### WHAT IS REQUIRED
Once the line containing "For every named" is found in the entries below, restate it and each following line word for word, stopping after the line containing "13 (1107, 768)".

### AVAILABLE RECORDS
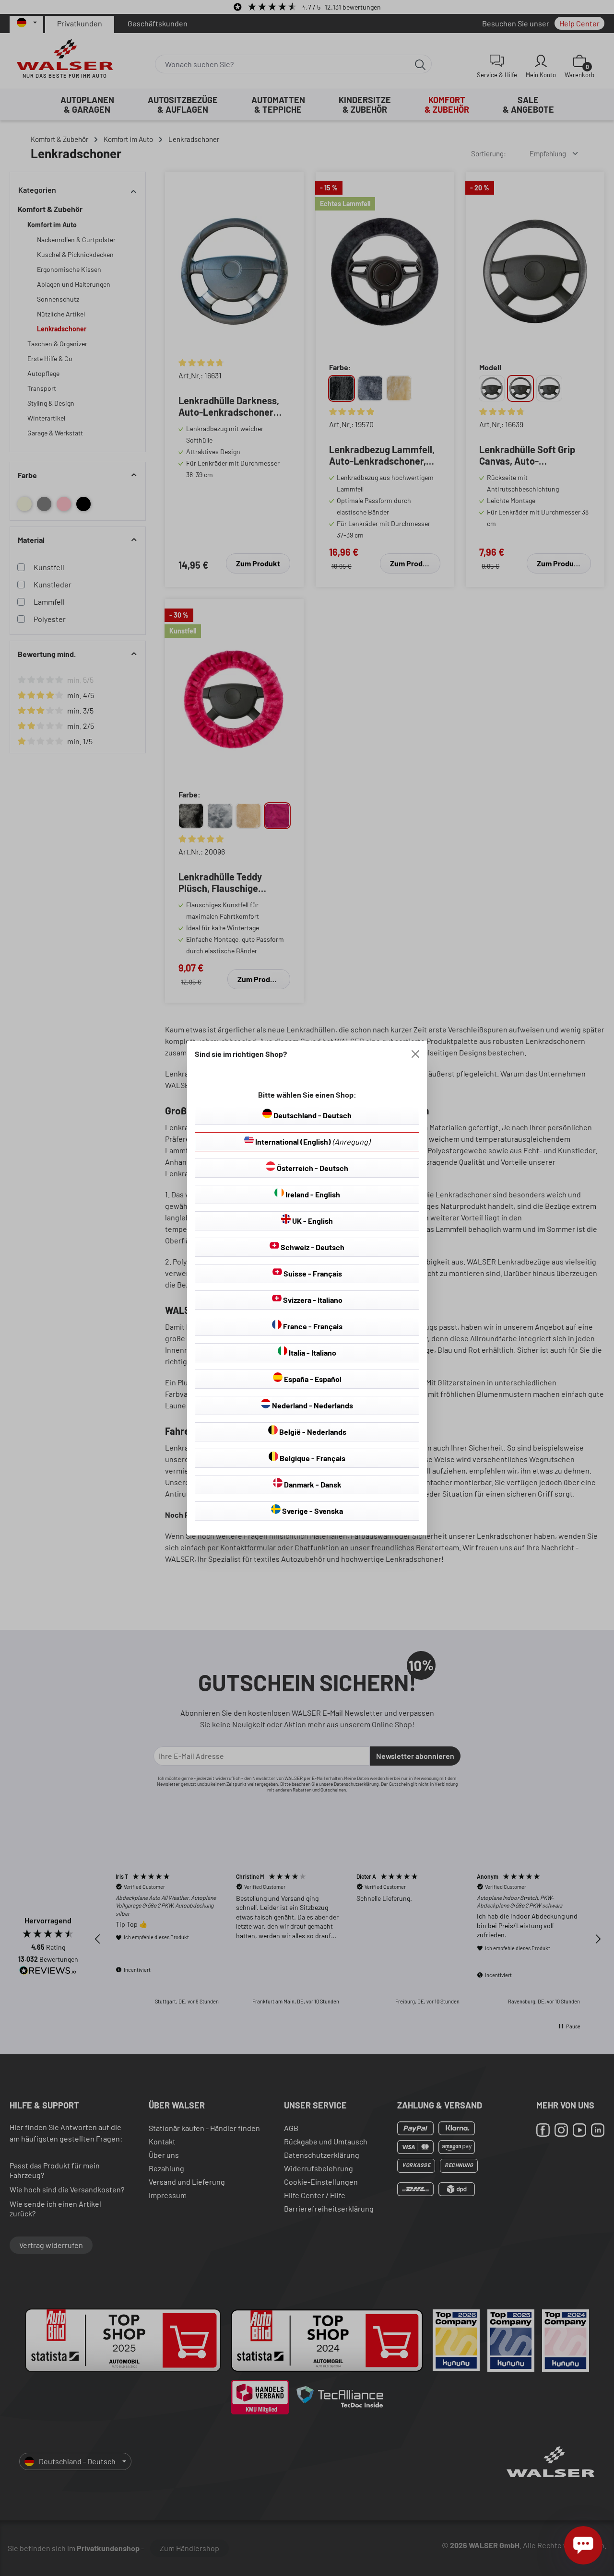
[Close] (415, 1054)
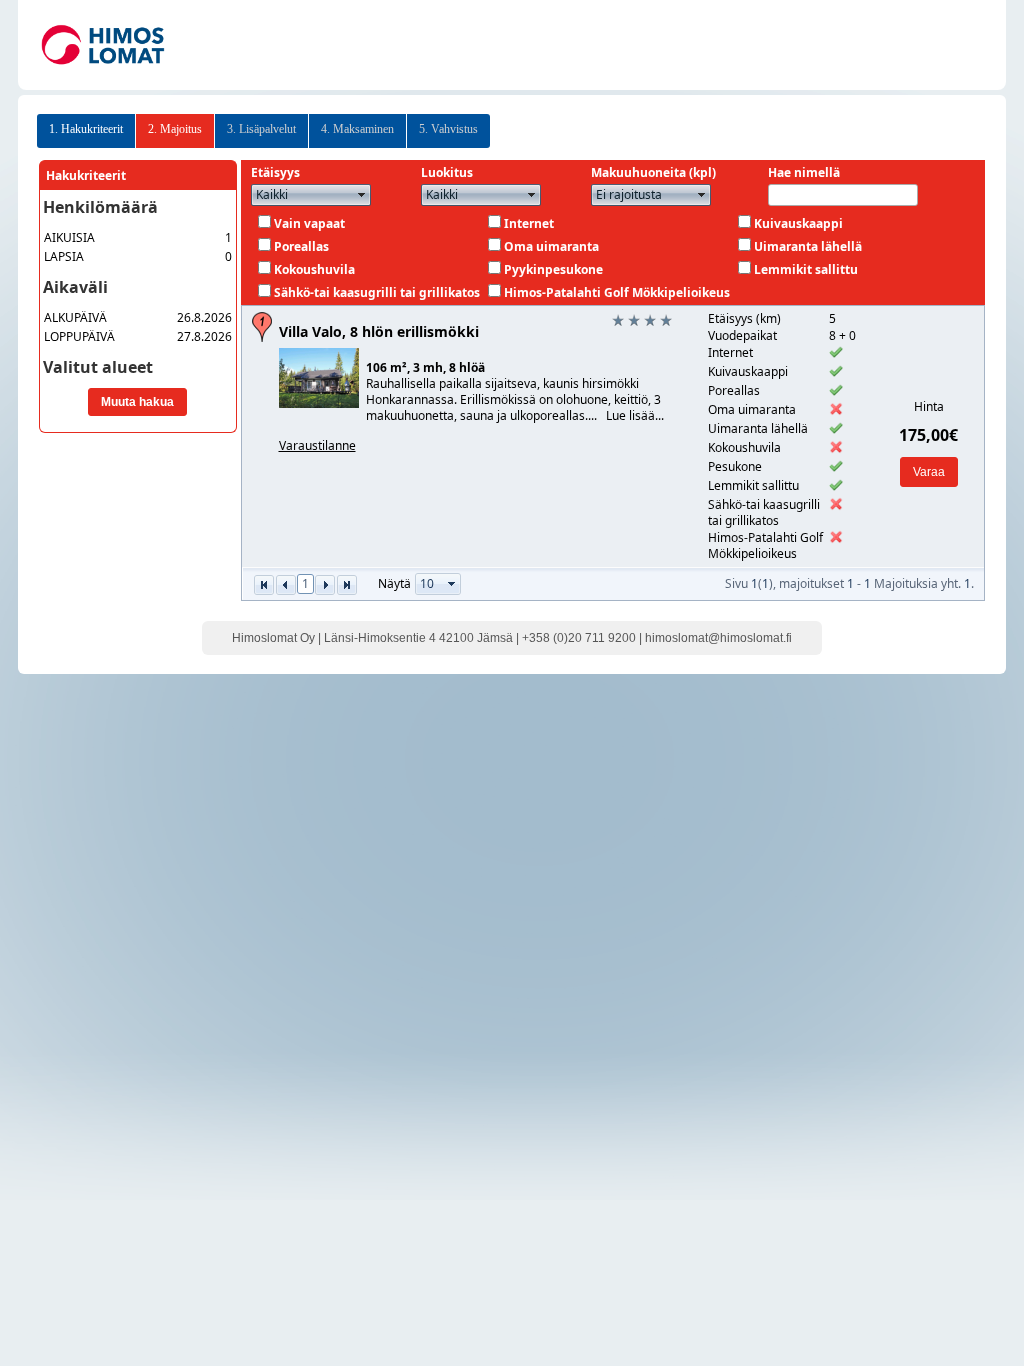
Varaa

* * *

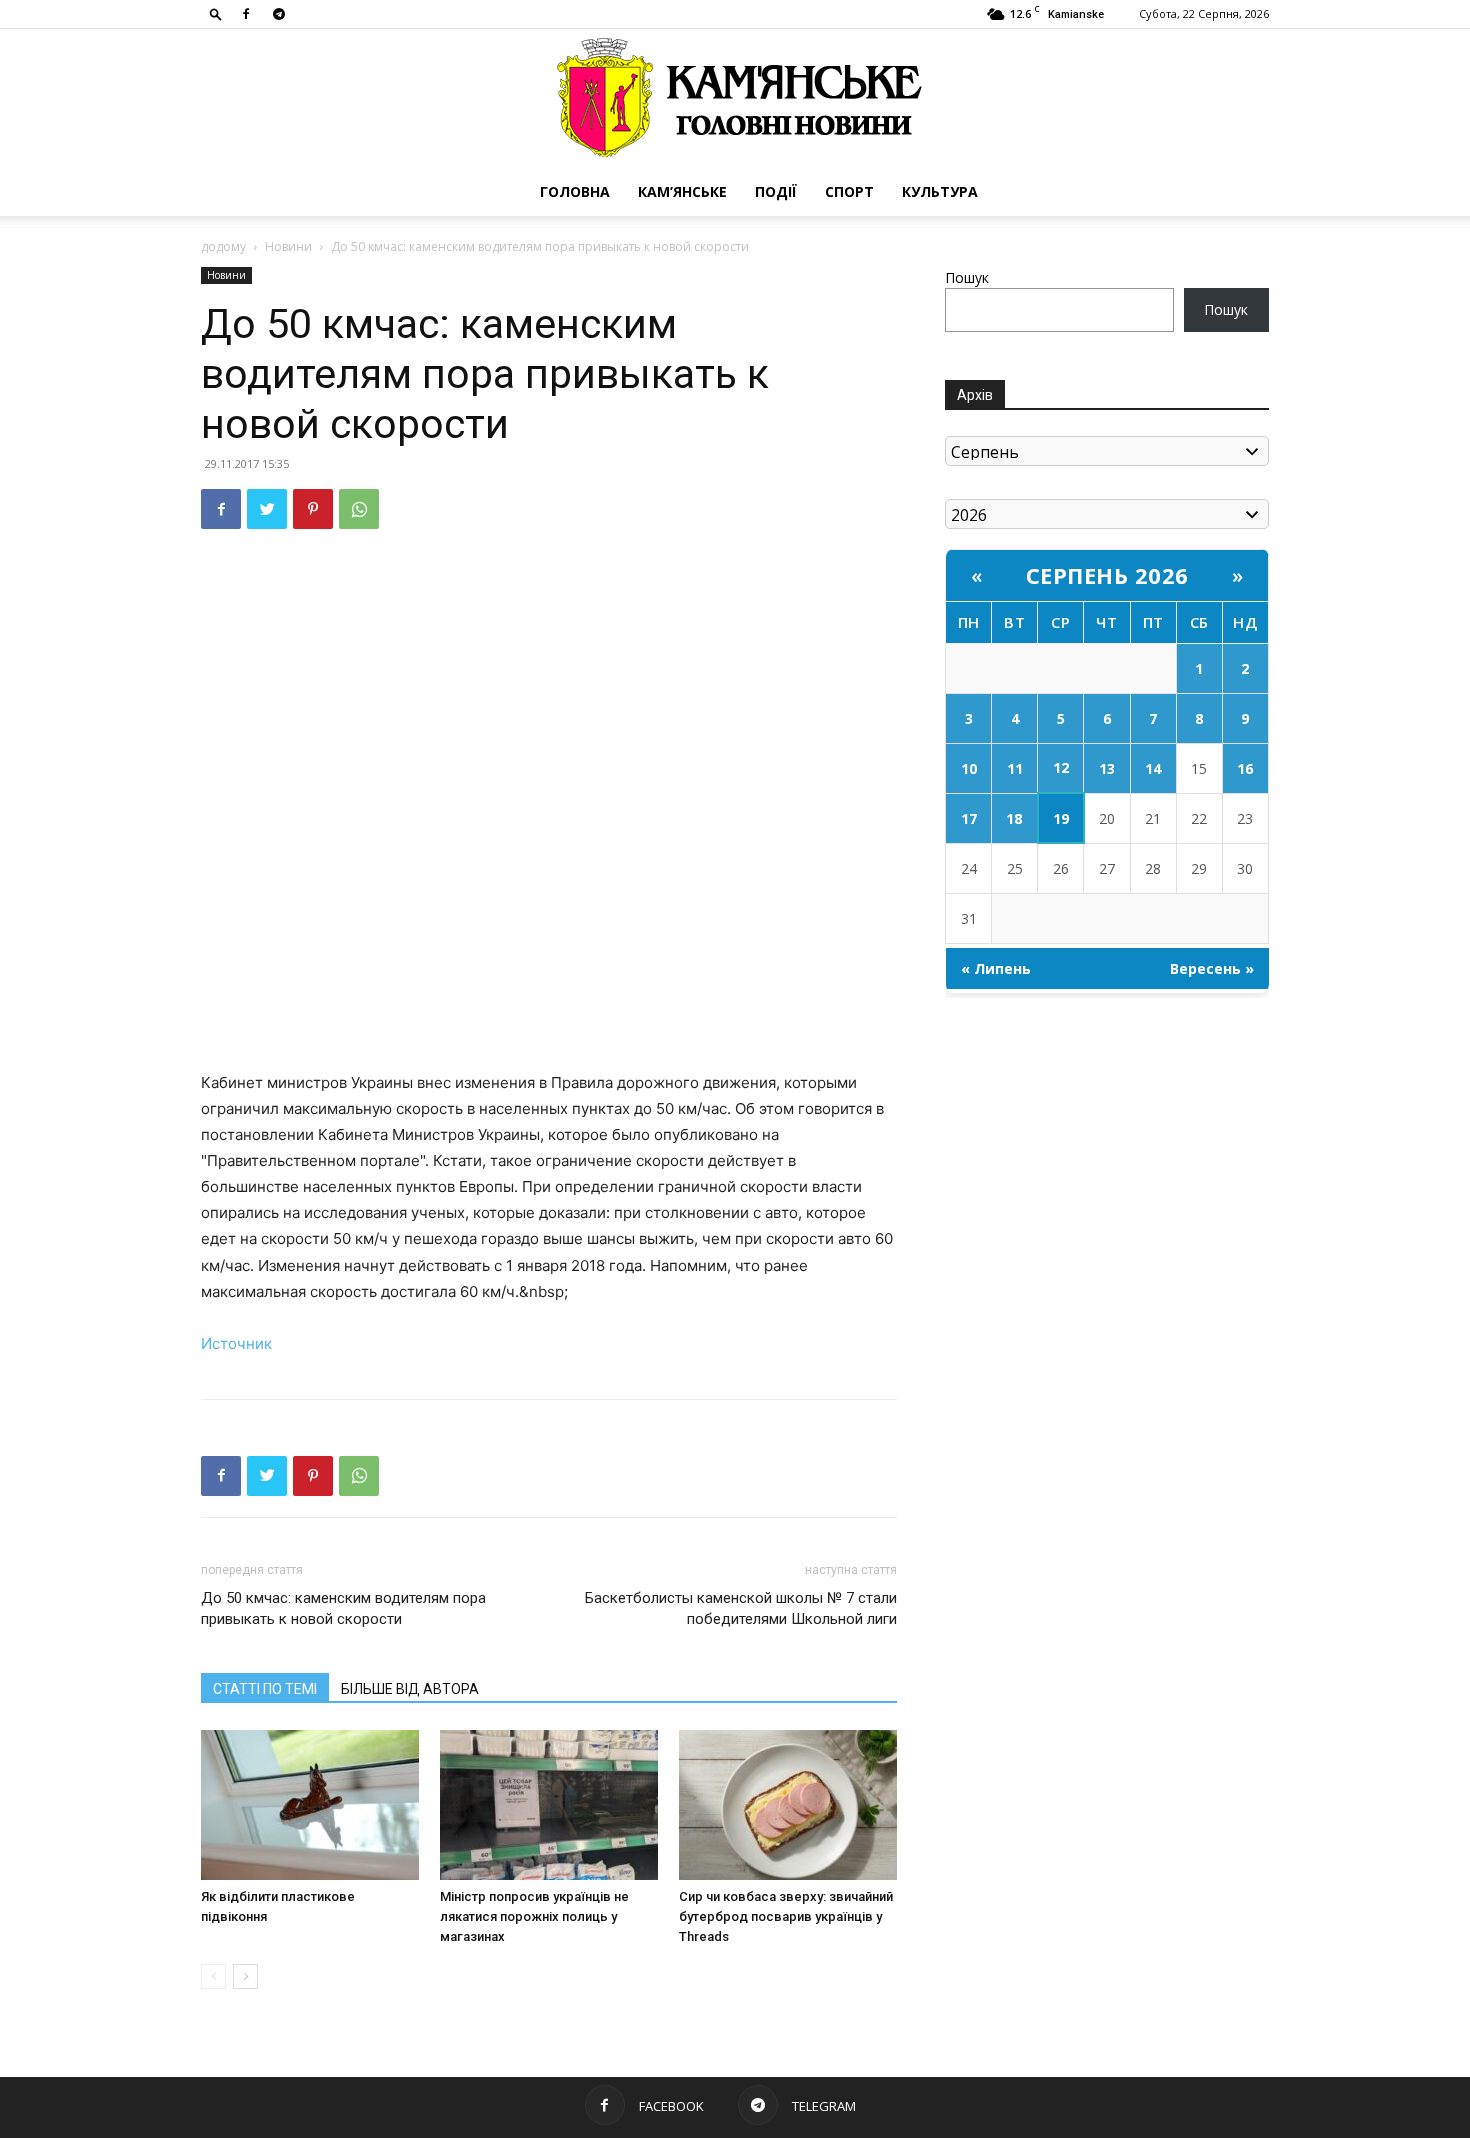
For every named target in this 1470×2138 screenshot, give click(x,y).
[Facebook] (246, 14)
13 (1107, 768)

### ANSWER AREA
For every named target in this 1470×2138 screenshot, give click(x,y).
[Facebook] (246, 14)
13 (1107, 768)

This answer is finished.